CTLA4 haploinsufficiency

CTLA4 is a negative immune regulator of T-lymphocyte proliferation and differentiation, essential in normal Treg function and maintenance of self-tolerance homeostasis [24]. CTLA4 competes with CD28 for the co-stimulatory ligands CD80 and CD86 expressed on antigen presenting cells thereby blocking co-stimulatory-dependent T-lymphocyte activation [25, 26]. Heterozygous CTLA4 mutations cause an autosomal dominant disorder of immune dysregulation with Treg dysfunction and hyperactivation of effector T-lymphocytes [12, 14, 15] and is characterized by a highly variable clinical phenotype with different organ systems affected and incomplete clinical penetrance (approximately 70%) independent of the underlying mutation and age [15, 27]. Diagnosis is by gene sequencing followed by measuring CTLA4 protein expression and CTLA4-mediated transendocytosis. Although most affected mutation carriers present in the first two decades, late onset can also occur [15]. Initial manifestations of CTLA4 haploinsufficiency are diverse, including cytopenias, enteropathy, type 1 diabetes, skin, respiratory or neurological problems, thyroid disorders and arthritis, highlighting the likelihood of patients with this condition presenting to different specialities [15]. Autoimmunity and non-malignant lymphoproliferation are commonly found but affect different organ systems including lymph nodes, skin, lung, brain, gut, spleen and kidneys. Immunology findings are also variable but hypogammaglobulinemia is commonly observed [15, 27]. Patients with CTLA4 haploinsufficiency can benefit from targeted treatment with CTLA4 fusion proteins (abatacept or belatacept) or with mTOR inhibitors (such as sirolimus) which block CD28 signalling. Some patients undergo curative allogeneic HSCT, the most common indication being cytopenias [27, 28]. Establishing a molecular diagnosis of CTLA4 insufficiency is also important to facilitate careful monitoring of these patients who are at increased risk of malignancy [29].

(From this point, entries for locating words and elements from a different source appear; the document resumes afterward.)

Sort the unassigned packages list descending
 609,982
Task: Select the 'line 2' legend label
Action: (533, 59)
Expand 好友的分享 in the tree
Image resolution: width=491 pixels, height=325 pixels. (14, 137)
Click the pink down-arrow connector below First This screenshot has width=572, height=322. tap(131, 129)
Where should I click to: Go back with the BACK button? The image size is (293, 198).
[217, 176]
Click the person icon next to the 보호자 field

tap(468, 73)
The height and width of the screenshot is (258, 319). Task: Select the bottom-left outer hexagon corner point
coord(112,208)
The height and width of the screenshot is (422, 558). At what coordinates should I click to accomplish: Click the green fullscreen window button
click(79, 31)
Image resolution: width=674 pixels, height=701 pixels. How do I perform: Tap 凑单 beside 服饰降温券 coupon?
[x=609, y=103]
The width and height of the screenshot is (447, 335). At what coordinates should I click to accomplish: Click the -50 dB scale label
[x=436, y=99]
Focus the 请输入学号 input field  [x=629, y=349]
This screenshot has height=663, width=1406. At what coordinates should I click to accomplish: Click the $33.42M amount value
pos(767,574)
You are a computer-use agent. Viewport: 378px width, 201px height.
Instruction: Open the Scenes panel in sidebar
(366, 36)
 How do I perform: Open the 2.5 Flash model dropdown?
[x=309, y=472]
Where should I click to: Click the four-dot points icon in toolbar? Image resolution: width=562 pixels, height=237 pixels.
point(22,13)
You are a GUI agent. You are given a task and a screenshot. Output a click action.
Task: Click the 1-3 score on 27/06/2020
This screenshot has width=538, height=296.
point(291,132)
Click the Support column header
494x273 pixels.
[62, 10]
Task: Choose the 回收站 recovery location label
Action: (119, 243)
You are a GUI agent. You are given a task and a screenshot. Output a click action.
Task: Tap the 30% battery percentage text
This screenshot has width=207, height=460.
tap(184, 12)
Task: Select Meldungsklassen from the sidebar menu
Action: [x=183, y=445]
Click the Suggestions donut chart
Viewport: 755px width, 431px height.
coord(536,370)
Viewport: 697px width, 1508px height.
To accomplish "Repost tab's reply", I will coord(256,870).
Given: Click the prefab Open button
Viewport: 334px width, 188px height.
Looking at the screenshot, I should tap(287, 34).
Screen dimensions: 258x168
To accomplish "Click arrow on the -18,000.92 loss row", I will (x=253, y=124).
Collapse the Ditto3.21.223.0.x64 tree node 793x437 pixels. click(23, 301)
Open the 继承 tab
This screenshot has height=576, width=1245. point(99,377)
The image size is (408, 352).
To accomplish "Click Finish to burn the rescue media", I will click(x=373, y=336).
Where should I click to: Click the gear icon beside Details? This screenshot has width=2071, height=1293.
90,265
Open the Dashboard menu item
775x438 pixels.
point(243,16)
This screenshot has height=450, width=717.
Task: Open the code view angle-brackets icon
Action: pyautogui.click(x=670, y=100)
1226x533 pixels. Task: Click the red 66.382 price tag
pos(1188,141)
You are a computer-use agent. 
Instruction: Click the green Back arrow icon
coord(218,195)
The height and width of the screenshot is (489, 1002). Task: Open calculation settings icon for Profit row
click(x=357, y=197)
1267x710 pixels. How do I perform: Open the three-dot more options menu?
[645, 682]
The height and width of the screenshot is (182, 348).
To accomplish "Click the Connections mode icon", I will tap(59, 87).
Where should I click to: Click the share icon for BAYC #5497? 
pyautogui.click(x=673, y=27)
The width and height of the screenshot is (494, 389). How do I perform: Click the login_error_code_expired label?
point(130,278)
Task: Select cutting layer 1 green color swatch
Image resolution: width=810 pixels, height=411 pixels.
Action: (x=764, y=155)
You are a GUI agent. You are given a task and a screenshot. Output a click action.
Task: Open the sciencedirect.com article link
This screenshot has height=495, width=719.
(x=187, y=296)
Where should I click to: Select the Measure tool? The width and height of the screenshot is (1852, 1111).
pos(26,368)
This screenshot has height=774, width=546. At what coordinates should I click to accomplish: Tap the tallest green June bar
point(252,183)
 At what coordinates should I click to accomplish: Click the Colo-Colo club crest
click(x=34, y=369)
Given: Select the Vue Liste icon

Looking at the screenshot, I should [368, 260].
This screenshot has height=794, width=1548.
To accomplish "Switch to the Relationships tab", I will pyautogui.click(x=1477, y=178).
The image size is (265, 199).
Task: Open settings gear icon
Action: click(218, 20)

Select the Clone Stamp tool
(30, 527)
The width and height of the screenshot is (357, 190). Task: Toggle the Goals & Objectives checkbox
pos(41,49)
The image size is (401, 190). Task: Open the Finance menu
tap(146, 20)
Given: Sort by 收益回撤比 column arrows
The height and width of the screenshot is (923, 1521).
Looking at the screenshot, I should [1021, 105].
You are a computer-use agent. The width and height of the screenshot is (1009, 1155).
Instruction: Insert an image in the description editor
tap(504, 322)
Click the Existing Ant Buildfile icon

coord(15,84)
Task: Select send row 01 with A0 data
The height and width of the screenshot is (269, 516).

LPS-responsive beige-like anchor protein (LRBA) deficiency

LRBA deficiency is caused by biallelic mutations in LRBA gene, resulting in loss of or reduced expression of LRBA protein. LRBA deficiency and CTLA haploinsufficiency share a similar underlying pathophysiology; LRBA plays an essential role in recycling CTLA4 from intracellular vesicles to the cell surface and therefore impairs the availability of CTLA4 in Treg-mediated immune regulation [30]. Like other PIRDs, there is significant variability in the clinical phenotype and a lack of genotype–phenotype correlation [30,31,32,33,34]. Patients with residual protein expression exhibit a less severe clinical course compared to those with absent LRBA protein [34]. LRBA deficiency typically presents in the first two decades of life, although the timing of onset varies widely during this period [32]. Autoimmunity is the most common clinical manifestation, with splenomegaly, pneumonia, lymphoproliferation and enteropathy being other common clinical features [31,32,33, 35]. Autoimmune cytopenias are a prominent feature, but a wide spectrum of autoimmune diseases including type 1 diabetes mellitus, hepatitis, thyroid disease, and arthritis are reported and patients often exhibit polyautoimmunity [32, 33, 36]. Reduced class-switched memory B-lymphocytes, Tregs and immunoglobulin levels are the most common abnormalities in immune parameters [35]. As expected, due to the shared pathogenetic mechanisms, the phenotype of LRBA deficiency overlaps significantly with that of CTLA haploinsufficiency, although severe infections appear to be a more prominent feature in LRBA deficiency [34, 37]. A recent analysis of long-term outcomes in a large cohort of patients with LRBA deficiency demonstrated the superior effect of targeted therapy with abatacept or sirolimus with decreased disease activity scores compared to conventional immune suppression [34]. Treatment with allogeneic HSCT can result in complete disease remission, but higher disease burden pre HSCT is associated with a worse outcome [34].

STAT3 gain of function

Signal Transducer and Activator of Transcription (STAT) 3 belongs to a transcription factor family involved in the transmission of cytokine signals including IL-6, IL-10 and IL-23 from the cell membrane to the nucleus via Janus kinases [38]. Autosomal dominant GOF STAT3 variants cause increased transcriptional activity, impaired cytokine signalling by other STAT molecules and reduced Treg number and function [40]. Clinically it is characterized by early onset polyautoimmunity and lymphoproliferation, with immune deficiency a less prominent feature [38,39,40]. The clinical phenotype is diverse with incomplete penetrance and although onset is in childhood, the age at initial presentation is variable. Immunological parameters are also variable and may include T-lymphocytopenia, hypogammaglobulinemia, decreased Tregs and elevated double-negative T-lymphocytes [40]. Targeted treatment with Jakinibs (tofacitinib and ruxolitinib), small molecule inhibitors inhibiting JAK activation, has shown to be successful in STAT3 GOF disease [41]. In addition, targeted blockade of IL-6 with the anti-IL6R monoclonal antibody therapy tocilizumab has shown to be effective in STAT3 GOF [39]. Allogeneic HSCT has been used in some patients although data is limited on the effectiveness of HSCT in this specific condition [42].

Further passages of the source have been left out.